• _Problem description_: Set down every line of the data, unchanged and complete.

• _Saved entries_:
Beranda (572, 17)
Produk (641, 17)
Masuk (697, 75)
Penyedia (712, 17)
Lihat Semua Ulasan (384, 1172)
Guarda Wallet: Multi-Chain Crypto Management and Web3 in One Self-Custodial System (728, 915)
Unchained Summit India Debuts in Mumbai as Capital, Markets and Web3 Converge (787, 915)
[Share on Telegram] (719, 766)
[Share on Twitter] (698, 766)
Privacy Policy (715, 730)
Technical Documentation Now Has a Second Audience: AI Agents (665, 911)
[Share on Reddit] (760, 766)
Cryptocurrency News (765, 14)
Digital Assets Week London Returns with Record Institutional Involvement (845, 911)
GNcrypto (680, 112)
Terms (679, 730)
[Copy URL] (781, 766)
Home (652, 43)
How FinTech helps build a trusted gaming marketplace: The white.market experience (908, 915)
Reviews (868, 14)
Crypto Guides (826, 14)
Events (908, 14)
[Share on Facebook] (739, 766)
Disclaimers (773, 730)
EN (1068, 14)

• _Output_:
Beranda (572, 17)
Produk (641, 17)
Masuk (697, 75)
Penyedia (712, 17)
Lihat Semua Ulasan (384, 1172)
Guarda Wallet: Multi-Chain Crypto Management and Web3 in One Self-Custodial System (728, 915)
Unchained Summit India Debuts in Mumbai as Capital, Markets and Web3 Converge (787, 915)
[Share on Telegram] (719, 766)
[Share on Twitter] (698, 766)
Privacy Policy (715, 730)
Technical Documentation Now Has a Second Audience: AI Agents (665, 911)
[Share on Reddit] (760, 766)
Cryptocurrency News (765, 14)
Digital Assets Week London Returns with Record Institutional Involvement (845, 911)
GNcrypto (680, 112)
Terms (679, 730)
[Copy URL] (781, 766)
Home (652, 43)
How FinTech helps build a trusted gaming marketplace: The white.market experience (908, 915)
Reviews (868, 14)
Crypto Guides (826, 14)
Events (908, 14)
[Share on Facebook] (739, 766)
Disclaimers (773, 730)
EN (1068, 14)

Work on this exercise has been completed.